Tuesday, March 3, 2009

Meet Eugene Walter

Until I moved to South Alabama I didn't know the late Eugene Walter, whom I mentioned in my “Cat Person” blog (February 16). Walter, a one-time Mobile celebrity, was one of those unrestrained cat people who loved Mardi Gras, but never needed a special season to throw a party.

I first met Eugene in the pages of Katherine Clark’s Milking the Moon, an oral biography (now out of print but available) in which Eugene talks and Katherine sorts it out and records it. I’m not often a repeat reader, but I’ve read Milking the Moon three times in the last five years.

Eugene grew up in the 1920’s and 1930’s in his grandparents’ home in the days when Mobile was an easy-going Catholic town. During World War Two he spent three years at the Arctic Circle as an Army cryptographer, and then went to New York to make his mark in the world. Still in his early twenties, he moved on to Paris, where he became associated with George Plimpton in the editing and publishing of the Paris Review. He met almost every celebrity who passed through Paris, and was a favorite party planner for those who wanted to entertain them.
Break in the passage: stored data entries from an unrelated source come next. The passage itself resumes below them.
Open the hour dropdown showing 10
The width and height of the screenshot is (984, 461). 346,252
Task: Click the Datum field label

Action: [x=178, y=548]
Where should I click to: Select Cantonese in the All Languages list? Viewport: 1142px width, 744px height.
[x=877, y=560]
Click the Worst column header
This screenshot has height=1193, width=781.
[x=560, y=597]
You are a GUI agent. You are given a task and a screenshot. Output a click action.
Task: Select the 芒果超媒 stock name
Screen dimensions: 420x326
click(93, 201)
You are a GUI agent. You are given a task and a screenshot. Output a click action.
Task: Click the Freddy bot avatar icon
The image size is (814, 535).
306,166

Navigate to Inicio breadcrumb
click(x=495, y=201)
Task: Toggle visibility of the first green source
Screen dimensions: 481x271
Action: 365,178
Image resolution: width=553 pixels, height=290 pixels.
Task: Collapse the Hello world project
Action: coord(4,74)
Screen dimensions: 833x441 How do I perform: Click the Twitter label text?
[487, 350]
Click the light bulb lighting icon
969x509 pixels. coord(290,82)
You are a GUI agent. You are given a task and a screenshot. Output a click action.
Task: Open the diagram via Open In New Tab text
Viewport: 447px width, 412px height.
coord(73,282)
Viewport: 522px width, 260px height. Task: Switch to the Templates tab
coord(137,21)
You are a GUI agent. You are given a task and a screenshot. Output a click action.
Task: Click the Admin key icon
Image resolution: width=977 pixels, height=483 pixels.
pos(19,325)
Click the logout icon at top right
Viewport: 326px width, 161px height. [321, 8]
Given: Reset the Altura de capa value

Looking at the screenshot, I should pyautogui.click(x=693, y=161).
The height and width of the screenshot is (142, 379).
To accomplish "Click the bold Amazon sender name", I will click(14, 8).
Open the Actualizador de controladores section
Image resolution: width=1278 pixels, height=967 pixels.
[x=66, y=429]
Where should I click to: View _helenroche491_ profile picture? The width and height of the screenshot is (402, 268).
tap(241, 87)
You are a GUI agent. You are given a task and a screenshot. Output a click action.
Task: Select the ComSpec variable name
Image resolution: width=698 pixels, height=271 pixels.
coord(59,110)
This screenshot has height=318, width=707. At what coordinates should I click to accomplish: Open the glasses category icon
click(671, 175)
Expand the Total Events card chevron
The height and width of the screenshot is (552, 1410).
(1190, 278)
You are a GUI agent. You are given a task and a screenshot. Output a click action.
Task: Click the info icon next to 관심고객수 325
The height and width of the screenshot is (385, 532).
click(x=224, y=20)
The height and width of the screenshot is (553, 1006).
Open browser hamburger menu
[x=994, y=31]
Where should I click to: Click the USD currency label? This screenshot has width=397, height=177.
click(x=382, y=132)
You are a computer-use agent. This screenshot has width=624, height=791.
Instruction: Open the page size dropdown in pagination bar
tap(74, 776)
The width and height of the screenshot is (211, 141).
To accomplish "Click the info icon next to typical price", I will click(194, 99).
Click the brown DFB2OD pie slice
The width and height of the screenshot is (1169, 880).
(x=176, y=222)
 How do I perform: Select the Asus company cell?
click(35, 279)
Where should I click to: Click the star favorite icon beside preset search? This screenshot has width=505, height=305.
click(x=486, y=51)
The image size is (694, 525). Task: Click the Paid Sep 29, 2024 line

By his mid-thirties Walter was in Rome, working for Princess Caetani in the publishing of Botteghe Oscure. Because she seldom thought to pay him and he was too much of a gentleman to ask, he moonlighted as a translator, wrote a column for the Rome Daily American and became involved in the early stages of the Italian movie industry. He was versatile. He translated scripts, designed sets, dyed cloth and made costumes, wrote songs, and acted in dozens of films. His best role was as a supporting actor in Fellini’s 8 ½. Fellini became his favorite director and a good friend.

Except on occasional long days devoted to shooting films, Eugene’s workday ended no later than sunset and evenings were devoted to parties—the ones he became known for hosting and the ones he attended as a sought-after guest. Eugene knew how to give meaning to the word “party,” even when he was so poor he served peanut butter and fresh bakery bread.

Near the end of his life, Eugene returned to Mobile, but it wasn’t the town he had known as a boy. During the second World War the Baptists had moved in as riveters and ship fitters, and life in Mobile was just not the same. But, he was home again, and he still could plan a good party and enjoy his unplanned, spontaneous life. He died at the age of 76.